Source: http://www.dhakatribune.com/bangladesh/2017/06/12/a-history-of-repression/ | Tarek Mahmud

Two major Ahmadiyya mosques in Brahmanbaria remain occupied by locals who deny these are religious establishments-
There exists a pervading culture of attacking the Ahmadiyya community in Bangladesh
The Ahmadiyya community in Bangladesh has found itself a victim of attacks for over half a century.
Since 1963, 13 Ahmadis have been killed. From 2000, about 100 attacks on the Ahmadiyya community have been recorded. Half of the attacks took place between 2001 and 2008.
The Ahmadiyya Muslim Jamaat Bangladesh, which is the organisational name of the community, shared the information with the Dhaka Tribune.

The organisations’s Nayeb-E-Ameer Ahmad Tabshir Choudhury told the Dhaka Tribune that the Ahmadiyya community lived in perpetual dread during the BNP and caretaker government regimes.
The BNP government banned Ahmadiyya Publications in 2004 while several mosques were besieged and signboards with hostile slogans were paraded in different parts of the country, he said.

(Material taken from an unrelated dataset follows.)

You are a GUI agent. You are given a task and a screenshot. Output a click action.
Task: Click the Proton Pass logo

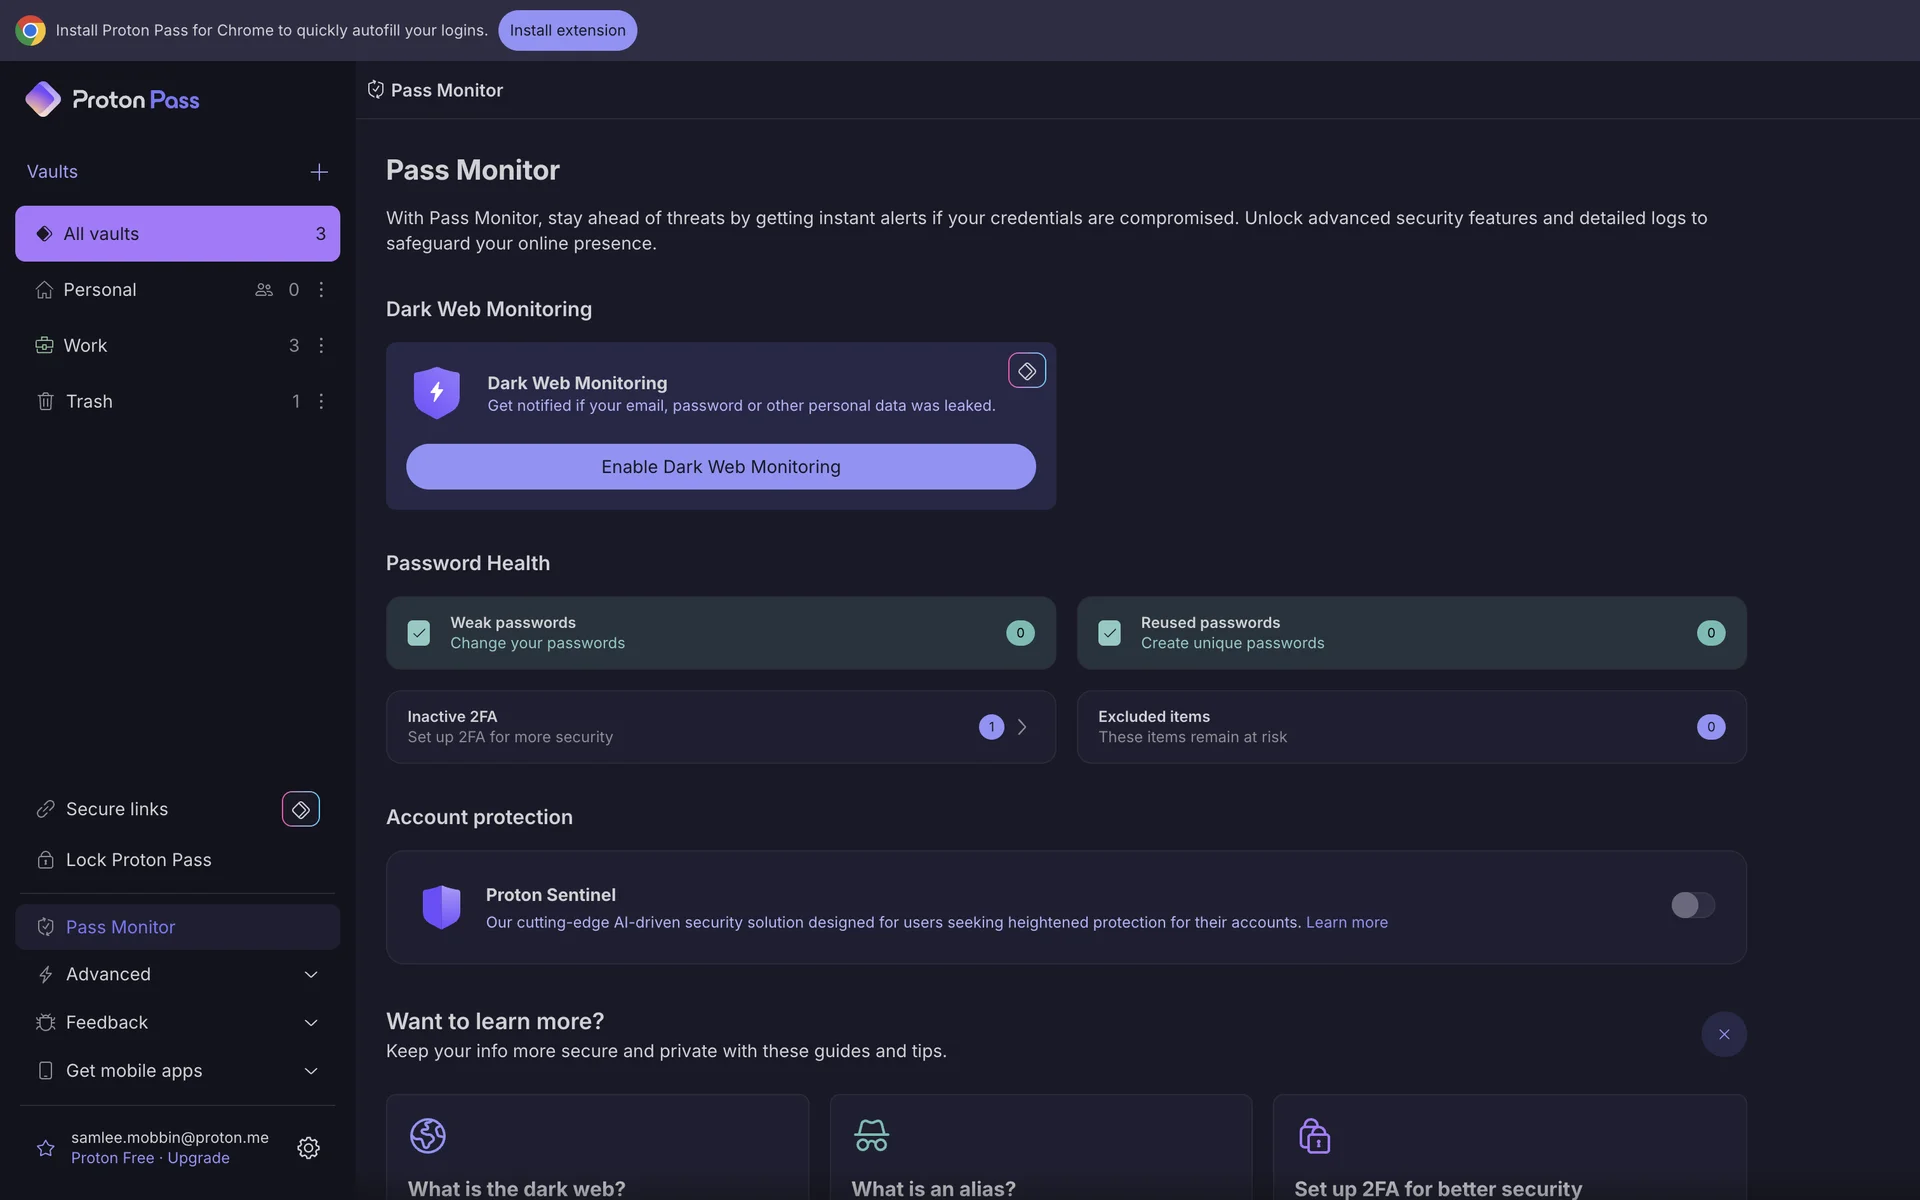coord(112,100)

There exists a pervading culture of attacking the Ahmadiyya community in Bangladesh. The trend, nurtured by anti-Ahmadiyya sermons and vilification is largely at fault here.
The latest attack on the Ahmadiyya community took place on May 8, 2017 in Mymensingh. A number of madrasa students attacked an Ahmadi imam in Ishwarganj with sharp weapons. The imam survived the critical injuries inflicted upon him. The attackers were also apprehended soon after.